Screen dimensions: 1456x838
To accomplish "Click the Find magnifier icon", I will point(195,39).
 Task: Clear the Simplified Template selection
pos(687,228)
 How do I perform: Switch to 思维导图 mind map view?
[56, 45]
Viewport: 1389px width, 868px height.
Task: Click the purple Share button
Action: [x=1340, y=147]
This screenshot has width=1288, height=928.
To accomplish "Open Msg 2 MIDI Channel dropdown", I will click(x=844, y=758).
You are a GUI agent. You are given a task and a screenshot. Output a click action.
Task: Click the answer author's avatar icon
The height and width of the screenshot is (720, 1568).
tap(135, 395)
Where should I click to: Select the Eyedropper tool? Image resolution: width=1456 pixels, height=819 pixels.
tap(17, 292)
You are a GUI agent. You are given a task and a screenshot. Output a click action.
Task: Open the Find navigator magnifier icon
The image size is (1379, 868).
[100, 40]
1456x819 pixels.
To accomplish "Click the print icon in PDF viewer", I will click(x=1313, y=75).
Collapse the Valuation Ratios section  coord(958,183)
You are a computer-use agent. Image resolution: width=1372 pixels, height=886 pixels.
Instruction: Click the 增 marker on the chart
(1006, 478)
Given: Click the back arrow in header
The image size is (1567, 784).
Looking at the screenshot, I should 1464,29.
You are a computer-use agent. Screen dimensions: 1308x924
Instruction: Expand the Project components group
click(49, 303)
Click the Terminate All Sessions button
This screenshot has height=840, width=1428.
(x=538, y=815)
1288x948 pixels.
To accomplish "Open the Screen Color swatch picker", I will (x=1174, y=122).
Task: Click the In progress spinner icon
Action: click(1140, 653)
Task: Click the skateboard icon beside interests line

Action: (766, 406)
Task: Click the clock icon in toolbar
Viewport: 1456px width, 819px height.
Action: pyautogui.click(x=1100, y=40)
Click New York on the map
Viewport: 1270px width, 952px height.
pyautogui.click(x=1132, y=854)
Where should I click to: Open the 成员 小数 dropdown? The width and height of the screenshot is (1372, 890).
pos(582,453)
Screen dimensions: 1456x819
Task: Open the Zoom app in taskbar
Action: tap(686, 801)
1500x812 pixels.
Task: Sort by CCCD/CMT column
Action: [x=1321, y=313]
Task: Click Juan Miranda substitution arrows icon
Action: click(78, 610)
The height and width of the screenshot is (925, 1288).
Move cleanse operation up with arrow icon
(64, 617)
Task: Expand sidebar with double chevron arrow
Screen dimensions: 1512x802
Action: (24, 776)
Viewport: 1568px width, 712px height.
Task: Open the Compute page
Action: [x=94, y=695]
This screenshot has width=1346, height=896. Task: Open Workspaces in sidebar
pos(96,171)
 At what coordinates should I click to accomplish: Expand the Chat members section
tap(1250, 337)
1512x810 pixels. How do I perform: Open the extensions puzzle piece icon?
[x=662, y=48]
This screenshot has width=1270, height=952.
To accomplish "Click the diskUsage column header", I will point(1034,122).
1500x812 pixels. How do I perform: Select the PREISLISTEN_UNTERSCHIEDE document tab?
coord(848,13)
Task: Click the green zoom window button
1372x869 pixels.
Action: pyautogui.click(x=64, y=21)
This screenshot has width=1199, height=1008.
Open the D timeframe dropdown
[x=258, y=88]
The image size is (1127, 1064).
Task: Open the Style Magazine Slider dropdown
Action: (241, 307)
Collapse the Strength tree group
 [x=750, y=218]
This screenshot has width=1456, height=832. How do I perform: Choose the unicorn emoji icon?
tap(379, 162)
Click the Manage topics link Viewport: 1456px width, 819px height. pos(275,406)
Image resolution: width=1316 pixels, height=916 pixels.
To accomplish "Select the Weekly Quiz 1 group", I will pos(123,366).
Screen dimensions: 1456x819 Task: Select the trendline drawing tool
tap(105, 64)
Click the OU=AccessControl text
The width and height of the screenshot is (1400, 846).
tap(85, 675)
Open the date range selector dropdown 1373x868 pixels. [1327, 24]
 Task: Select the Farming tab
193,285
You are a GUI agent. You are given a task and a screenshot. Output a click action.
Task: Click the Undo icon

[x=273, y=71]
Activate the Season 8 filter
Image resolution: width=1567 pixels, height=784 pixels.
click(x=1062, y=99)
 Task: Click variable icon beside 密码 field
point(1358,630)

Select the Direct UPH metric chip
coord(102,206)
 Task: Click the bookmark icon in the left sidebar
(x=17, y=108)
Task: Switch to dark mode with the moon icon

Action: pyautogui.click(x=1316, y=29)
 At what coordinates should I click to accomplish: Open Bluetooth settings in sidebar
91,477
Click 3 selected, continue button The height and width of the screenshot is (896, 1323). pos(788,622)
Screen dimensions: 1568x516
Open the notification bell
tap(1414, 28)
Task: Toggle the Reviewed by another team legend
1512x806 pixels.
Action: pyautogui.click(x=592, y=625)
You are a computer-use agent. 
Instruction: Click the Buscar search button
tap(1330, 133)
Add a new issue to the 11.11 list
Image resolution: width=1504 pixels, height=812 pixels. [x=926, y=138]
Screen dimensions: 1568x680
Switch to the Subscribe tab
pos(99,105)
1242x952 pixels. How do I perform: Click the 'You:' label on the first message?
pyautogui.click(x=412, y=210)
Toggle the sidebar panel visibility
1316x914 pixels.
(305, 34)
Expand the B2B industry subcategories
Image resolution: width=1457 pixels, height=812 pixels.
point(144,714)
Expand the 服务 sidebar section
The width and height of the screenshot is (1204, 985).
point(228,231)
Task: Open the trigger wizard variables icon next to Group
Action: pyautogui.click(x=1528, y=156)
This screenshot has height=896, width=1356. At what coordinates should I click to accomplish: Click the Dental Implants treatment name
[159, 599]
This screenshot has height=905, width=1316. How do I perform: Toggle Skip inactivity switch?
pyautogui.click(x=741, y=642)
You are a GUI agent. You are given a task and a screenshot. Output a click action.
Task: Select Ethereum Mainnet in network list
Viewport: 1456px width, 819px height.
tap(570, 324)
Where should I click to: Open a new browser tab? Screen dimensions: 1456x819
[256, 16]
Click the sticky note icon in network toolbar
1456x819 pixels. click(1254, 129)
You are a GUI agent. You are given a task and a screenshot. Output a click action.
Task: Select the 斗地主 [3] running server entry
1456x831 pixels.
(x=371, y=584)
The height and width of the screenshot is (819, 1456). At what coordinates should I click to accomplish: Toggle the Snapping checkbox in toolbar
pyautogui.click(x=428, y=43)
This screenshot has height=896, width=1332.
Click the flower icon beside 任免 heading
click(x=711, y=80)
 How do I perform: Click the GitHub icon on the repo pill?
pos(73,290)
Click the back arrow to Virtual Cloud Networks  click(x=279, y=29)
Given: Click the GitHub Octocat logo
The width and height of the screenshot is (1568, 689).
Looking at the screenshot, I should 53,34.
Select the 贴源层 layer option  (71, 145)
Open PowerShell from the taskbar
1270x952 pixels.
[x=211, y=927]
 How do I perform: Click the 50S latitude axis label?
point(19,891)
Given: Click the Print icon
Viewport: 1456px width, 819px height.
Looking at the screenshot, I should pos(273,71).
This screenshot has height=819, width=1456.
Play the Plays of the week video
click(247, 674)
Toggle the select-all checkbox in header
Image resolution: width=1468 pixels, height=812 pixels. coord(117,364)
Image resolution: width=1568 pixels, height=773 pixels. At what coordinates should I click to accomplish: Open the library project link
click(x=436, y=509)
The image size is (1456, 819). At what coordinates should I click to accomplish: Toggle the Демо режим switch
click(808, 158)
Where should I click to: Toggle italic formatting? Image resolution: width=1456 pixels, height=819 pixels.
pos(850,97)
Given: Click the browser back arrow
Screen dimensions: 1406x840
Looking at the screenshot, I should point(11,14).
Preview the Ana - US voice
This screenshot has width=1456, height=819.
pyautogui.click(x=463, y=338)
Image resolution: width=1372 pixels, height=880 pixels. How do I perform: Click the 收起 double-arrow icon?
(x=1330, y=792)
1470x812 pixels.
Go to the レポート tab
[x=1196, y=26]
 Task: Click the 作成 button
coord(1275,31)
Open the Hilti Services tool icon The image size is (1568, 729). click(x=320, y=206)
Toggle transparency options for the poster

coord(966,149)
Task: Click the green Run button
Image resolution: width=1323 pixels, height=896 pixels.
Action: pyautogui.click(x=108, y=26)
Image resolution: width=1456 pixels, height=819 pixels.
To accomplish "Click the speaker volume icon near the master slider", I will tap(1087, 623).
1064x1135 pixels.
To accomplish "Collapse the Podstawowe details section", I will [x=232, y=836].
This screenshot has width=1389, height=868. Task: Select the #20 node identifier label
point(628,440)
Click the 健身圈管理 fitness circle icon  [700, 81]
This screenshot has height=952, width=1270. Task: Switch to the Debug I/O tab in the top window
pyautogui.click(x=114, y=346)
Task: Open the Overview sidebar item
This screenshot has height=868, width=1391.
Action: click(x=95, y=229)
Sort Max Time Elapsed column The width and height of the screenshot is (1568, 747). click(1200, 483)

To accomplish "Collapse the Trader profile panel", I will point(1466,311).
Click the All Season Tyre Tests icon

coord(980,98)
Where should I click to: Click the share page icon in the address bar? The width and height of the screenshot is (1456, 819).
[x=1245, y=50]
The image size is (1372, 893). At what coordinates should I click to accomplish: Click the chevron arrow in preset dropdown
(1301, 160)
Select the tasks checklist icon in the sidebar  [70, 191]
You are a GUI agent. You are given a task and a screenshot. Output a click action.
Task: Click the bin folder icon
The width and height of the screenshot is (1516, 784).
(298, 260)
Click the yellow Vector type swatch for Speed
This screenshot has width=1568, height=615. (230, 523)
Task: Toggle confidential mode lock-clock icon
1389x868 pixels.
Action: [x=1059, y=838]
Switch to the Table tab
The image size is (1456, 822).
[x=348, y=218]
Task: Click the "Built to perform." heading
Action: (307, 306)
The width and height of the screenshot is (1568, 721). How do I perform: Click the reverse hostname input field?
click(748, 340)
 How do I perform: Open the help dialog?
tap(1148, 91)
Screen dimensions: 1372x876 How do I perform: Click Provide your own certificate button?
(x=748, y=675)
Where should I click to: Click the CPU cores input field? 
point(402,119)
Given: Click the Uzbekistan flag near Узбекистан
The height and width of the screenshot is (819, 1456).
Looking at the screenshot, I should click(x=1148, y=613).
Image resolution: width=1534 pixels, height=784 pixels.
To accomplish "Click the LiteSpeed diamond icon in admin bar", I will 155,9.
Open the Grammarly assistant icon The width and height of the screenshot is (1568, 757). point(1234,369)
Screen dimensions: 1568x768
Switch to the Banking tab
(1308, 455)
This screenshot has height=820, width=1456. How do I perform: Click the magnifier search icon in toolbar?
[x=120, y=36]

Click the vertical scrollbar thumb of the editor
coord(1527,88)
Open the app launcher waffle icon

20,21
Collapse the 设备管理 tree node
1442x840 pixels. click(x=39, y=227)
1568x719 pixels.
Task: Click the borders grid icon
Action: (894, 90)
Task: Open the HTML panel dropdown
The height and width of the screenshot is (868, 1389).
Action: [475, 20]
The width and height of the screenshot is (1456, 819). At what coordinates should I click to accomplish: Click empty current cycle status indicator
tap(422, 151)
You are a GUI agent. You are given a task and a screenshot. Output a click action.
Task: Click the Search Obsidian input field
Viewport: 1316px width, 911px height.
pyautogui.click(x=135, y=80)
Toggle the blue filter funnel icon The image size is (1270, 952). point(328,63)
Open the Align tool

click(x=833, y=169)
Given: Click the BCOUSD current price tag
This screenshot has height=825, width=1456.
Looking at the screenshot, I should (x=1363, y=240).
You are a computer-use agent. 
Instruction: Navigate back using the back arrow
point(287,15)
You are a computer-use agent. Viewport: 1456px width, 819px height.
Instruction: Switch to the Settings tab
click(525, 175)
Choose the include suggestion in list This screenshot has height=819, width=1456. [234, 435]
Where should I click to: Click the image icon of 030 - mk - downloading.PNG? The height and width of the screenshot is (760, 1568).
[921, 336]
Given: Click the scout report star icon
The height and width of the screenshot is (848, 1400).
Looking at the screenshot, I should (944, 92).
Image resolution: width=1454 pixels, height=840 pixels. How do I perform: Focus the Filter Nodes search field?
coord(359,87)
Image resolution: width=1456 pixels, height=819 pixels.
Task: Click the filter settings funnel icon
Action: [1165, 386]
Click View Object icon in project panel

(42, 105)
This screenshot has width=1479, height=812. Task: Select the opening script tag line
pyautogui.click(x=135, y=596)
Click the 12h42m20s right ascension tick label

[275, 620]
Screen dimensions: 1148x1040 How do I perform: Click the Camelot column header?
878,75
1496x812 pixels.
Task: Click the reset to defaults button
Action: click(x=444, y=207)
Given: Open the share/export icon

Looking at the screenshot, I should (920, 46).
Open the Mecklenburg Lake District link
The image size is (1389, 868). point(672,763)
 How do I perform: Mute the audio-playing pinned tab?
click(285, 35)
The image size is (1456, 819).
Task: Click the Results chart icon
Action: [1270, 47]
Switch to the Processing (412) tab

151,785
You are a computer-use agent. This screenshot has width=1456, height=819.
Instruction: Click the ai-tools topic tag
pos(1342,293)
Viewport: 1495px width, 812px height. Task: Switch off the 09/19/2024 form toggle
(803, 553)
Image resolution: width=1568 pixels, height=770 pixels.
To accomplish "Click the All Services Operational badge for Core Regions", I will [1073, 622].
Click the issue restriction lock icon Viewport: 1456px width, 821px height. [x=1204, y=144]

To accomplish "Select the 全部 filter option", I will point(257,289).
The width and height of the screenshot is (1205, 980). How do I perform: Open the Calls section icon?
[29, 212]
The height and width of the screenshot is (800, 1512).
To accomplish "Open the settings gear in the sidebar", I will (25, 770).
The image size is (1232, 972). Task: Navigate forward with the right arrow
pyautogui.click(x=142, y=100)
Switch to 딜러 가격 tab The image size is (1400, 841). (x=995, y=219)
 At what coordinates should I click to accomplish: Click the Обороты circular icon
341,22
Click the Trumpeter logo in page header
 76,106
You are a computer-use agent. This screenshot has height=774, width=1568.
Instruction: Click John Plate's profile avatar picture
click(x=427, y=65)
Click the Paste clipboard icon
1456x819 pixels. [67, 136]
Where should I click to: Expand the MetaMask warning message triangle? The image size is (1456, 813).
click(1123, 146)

- [Work instruction]: Output only an exact transcription of the lines above from the one with "The image size is (1372, 893)." up to and including the one with "Select the tasks".

- [Result]:
The image size is (1372, 893). At what coordinates should I click to accomplish: Click the chevron arrow in preset dropdown
(1301, 160)
Select the tasks checklist icon in the sidebar  [70, 191]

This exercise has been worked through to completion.